Dos historias...
...cuatro vidas y un cúmulo de emociones

Durante más de cuarenta años, el escritor Miguel Vergara, de nacionalidad colombiana, se desempeñó como asesor tributario y contable en importantes empresas de Sucre, Córdoba y Bolívar. Atraído por la Literatura y al oficio de escritor desde corta edad, sus principales influencias han sido algunos autores canónicos como son Gabriel García Márquez, Benedetti, Chéjov, Homero, historiógrafos varios, Neruda, Mistral, Nervo, Isaacs, Rivera y Vargas Llosa.
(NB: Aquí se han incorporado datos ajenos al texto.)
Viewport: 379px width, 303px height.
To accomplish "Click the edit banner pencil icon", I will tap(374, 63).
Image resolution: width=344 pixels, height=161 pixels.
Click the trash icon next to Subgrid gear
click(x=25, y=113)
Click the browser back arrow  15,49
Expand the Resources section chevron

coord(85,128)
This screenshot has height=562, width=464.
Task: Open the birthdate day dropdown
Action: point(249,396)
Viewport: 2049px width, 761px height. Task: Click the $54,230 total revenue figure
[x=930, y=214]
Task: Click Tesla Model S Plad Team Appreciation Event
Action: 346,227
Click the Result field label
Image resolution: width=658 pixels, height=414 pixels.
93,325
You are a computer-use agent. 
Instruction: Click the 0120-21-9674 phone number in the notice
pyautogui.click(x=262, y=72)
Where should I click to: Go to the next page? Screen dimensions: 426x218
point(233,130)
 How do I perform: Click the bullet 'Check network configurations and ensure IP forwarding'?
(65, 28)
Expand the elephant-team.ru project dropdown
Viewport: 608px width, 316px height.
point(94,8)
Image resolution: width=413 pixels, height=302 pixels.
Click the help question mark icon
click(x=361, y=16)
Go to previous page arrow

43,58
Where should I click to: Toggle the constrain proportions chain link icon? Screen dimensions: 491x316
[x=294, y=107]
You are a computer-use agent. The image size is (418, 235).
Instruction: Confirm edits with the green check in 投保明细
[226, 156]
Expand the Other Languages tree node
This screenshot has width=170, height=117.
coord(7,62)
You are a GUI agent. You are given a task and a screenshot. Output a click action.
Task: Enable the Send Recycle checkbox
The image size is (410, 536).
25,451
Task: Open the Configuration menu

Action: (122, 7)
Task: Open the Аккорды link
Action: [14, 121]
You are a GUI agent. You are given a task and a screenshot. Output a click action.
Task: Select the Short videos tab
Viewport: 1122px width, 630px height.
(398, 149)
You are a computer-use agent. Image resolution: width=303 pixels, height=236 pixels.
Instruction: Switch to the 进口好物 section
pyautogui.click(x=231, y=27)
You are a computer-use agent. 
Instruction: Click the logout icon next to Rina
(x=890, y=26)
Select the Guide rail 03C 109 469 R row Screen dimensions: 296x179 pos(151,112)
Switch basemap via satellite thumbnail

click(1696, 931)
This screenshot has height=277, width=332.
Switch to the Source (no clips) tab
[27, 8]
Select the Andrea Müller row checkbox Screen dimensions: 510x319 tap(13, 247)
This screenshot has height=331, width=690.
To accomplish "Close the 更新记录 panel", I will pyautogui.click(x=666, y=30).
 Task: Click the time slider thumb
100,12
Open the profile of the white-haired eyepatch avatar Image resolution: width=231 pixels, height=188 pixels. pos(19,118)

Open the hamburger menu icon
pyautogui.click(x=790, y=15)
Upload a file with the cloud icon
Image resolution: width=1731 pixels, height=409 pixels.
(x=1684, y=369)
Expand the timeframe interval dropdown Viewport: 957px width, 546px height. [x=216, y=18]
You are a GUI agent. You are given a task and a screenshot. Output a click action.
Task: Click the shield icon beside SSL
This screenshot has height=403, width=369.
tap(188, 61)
Es autor de los títulos Ocurrencias de un ocurrente, Los cuentos del viejo Cuco. Como cliente satisfecho, nuestra casa editorial cuenta con dos títulos publicados de su autoría: «Cuentos escritos en la madrugada. Cuentos infantiles y juveniles» y «Contando cuentos a la sombra de un sombrero» que  contiene las noveletas: Efraín Cazador y En la mansión habita un fantasma. En esta oportunidad nos entrega dos novelas cortas, tituladas; La primera dama y Limerencia. La primera tiene corte político con algo de denuncia social, y la segunda son las vicisitudes de la vida y las cosas misteriosas del amor. 



Entrevista al autor

 


Usted nos ha deleitado en anteriores ediciones, con cuentos cargados de vivencias. ¿Qué lo motivó a dar un pequeño giro de género? 

Uno va quemando etapas como creador de fantasías. Ahora me dedico a algo más amplio, que no sean encuentros cortos con el lector, sino tener conversaciones más largas, más creativas y exigentes.  



Usted cita a Benito Juárez con la siguiente frase: "Entre los individuos, como entre las naciones, el respeto al derecho ajeno es la paz". ¿Qué connotación le merece a usted esas palabras? ¿Será posible alcanzar dicha paz? 

La paz es posible alcanzarla. Nosotros mismos nos encauzamos por la guerra por no saber dialogar, por no respetar los espacios ajenos; porque nos gusta atropellar al otro por sus creencias y convicciones, por no sentir y pensar como uno quisiera. Cada ser humano es un mundo diferente, y esas diferencias deben ser respetadas. Nada impuesto por la fuerza puede ser bueno, de allí el fracaso de las ideologías extremas que esclavizan y envilecen. Hoy, hasta las creencias religiosas nos quieren ser impuestas por la fuerza o la amenaza, esa es la razón de la sinrazón.  



¿Considera usted que la situación geográfica y la división en las clases sociales influye de manera determinante en el futuro de las personas, específicamente, en las mujeres? 

Siempre han existido y seguirán existiendo diferentes clases sociales, los emprendedores que se levantan temprano a trabajar y los que esperan que se les dé gratuitamente, sin el menor esfuerzo, lo que necesitan y desean. Desde la antigüedad existe el jefe de la tribu, el cacique. Esta es una realidad que la humanidad no ha podido cambiar en toda su historia. Estas diferencias sociales son más marcadas en los países donde predominan las ideas extremistas. No voy a citar ejemplos, basta con mirar la realidad social de los países donde existen dictaduras: todos son pobres, menos sus dirigentes, que reparten por igual la miseria para el pueblo. En cuanto a las mujeres, hay ideologías religiosas como la de los fundamentalistas, que es androcéntrica, como el islam, que cosifica a la mujer y la degrada tanto que ella es solo para procrear. En el catolicismo, ¿veremos algún día una papisa en el Vaticano? ¿A una mujer oficiando una misa? 


Entonces, ¿cree usted que el verdadero amor no distingue ni razas, ni credos, ni condición social? 

El amor es como una enfermedad contagiosa. Uno la contrae. Amar es la expresión más sublime del alma. No mira sexo, condición social, raza ni credos. Hoy vemos parejas de homosexuales con normalidad. Han luchado y se han ganado a puro pulso un lugar en la sociedad. Ya los respetamos y aceptamos. Antes, los lapidaban. Vemos parejas tan disímiles como un hombre pequeño viviendo con una mujer de más de dos metros de estatura, y de diferente raza. Conozco una pareja así.  



El estado mental involuntario que resulta de una atracción romántica hacia alguien en el que se siente una necesidad de ser correspondido, es "limerencia". ¿Es ese el trasfondo de su novela?

Limerencia es el estado de enamoramiento en el que aparecen la pasión, la excitación, el deseo de ser amado y ser correspondido, la fascinación y otros sentimientos e impulsos a veces incontrolables. Es una obsesión, un trastorno psíquico. Así la define la lingüista Laura García Arroyo. La palabra la encontré un día leyendo un periódico y me llamó la atención. Busqué su significado y de allí nació la historia. Sin duda, ese es el trasfondo de esta novela breve.